◆ EXERCISE OBJECTIVE:
All of the records below need to be returned exactly.
==*==
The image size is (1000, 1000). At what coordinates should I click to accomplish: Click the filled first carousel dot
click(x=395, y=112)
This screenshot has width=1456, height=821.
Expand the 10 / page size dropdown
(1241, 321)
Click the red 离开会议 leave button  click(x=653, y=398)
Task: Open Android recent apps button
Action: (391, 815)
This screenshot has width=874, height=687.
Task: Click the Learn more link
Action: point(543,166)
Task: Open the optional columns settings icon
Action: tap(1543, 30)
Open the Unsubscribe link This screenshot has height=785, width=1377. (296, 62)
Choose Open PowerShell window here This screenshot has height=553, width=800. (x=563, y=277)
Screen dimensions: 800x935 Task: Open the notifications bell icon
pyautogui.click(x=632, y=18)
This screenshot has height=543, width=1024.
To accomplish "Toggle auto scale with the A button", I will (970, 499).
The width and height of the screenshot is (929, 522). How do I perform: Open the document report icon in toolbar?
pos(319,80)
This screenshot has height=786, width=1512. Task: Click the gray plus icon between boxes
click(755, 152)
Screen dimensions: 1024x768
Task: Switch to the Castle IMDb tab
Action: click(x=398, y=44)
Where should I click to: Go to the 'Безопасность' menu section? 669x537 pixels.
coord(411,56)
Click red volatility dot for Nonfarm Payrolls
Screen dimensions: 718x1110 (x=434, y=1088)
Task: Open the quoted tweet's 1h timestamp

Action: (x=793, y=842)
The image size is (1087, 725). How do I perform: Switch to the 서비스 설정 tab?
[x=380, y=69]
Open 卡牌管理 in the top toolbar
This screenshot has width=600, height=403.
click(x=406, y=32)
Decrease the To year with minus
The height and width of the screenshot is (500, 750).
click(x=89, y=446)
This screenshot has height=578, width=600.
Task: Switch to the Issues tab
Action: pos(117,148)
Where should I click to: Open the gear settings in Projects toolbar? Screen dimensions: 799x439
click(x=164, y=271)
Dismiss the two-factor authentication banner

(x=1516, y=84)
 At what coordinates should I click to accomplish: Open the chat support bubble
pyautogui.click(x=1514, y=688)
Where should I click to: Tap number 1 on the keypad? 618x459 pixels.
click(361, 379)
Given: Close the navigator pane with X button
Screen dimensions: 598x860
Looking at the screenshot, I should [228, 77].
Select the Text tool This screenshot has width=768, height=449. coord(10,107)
==*==
◆ ANSWER SECTION:
The image size is (1000, 1000). At what coordinates should I click to accomplish: Click the filled first carousel dot
click(x=395, y=112)
This screenshot has width=1456, height=821.
Expand the 10 / page size dropdown
(1241, 321)
Click the red 离开会议 leave button  click(x=653, y=398)
Task: Open Android recent apps button
Action: (391, 815)
This screenshot has width=874, height=687.
Task: Click the Learn more link
Action: point(543,166)
Task: Open the optional columns settings icon
Action: tap(1543, 30)
Open the Unsubscribe link This screenshot has height=785, width=1377. (296, 62)
Choose Open PowerShell window here This screenshot has height=553, width=800. (x=563, y=277)
Screen dimensions: 800x935 Task: Open the notifications bell icon
pyautogui.click(x=632, y=18)
This screenshot has height=543, width=1024.
To accomplish "Toggle auto scale with the A button", I will (970, 499).
The width and height of the screenshot is (929, 522). How do I perform: Open the document report icon in toolbar?
pos(319,80)
This screenshot has height=786, width=1512. Task: Click the gray plus icon between boxes
click(755, 152)
Screen dimensions: 1024x768
Task: Switch to the Castle IMDb tab
Action: click(x=398, y=44)
Where should I click to: Go to the 'Безопасность' menu section? 669x537 pixels.
coord(411,56)
Click red volatility dot for Nonfarm Payrolls
Screen dimensions: 718x1110 (x=434, y=1088)
Task: Open the quoted tweet's 1h timestamp

Action: (x=793, y=842)
The image size is (1087, 725). How do I perform: Switch to the 서비스 설정 tab?
[x=380, y=69]
Open 卡牌管理 in the top toolbar
This screenshot has width=600, height=403.
click(x=406, y=32)
Decrease the To year with minus
The height and width of the screenshot is (500, 750).
click(x=89, y=446)
This screenshot has height=578, width=600.
Task: Switch to the Issues tab
Action: pos(117,148)
Where should I click to: Open the gear settings in Projects toolbar? Screen dimensions: 799x439
click(x=164, y=271)
Dismiss the two-factor authentication banner

(x=1516, y=84)
 At what coordinates should I click to accomplish: Open the chat support bubble
pyautogui.click(x=1514, y=688)
Where should I click to: Tap number 1 on the keypad? 618x459 pixels.
click(361, 379)
Given: Close the navigator pane with X button
Screen dimensions: 598x860
Looking at the screenshot, I should [228, 77].
Select the Text tool This screenshot has width=768, height=449. coord(10,107)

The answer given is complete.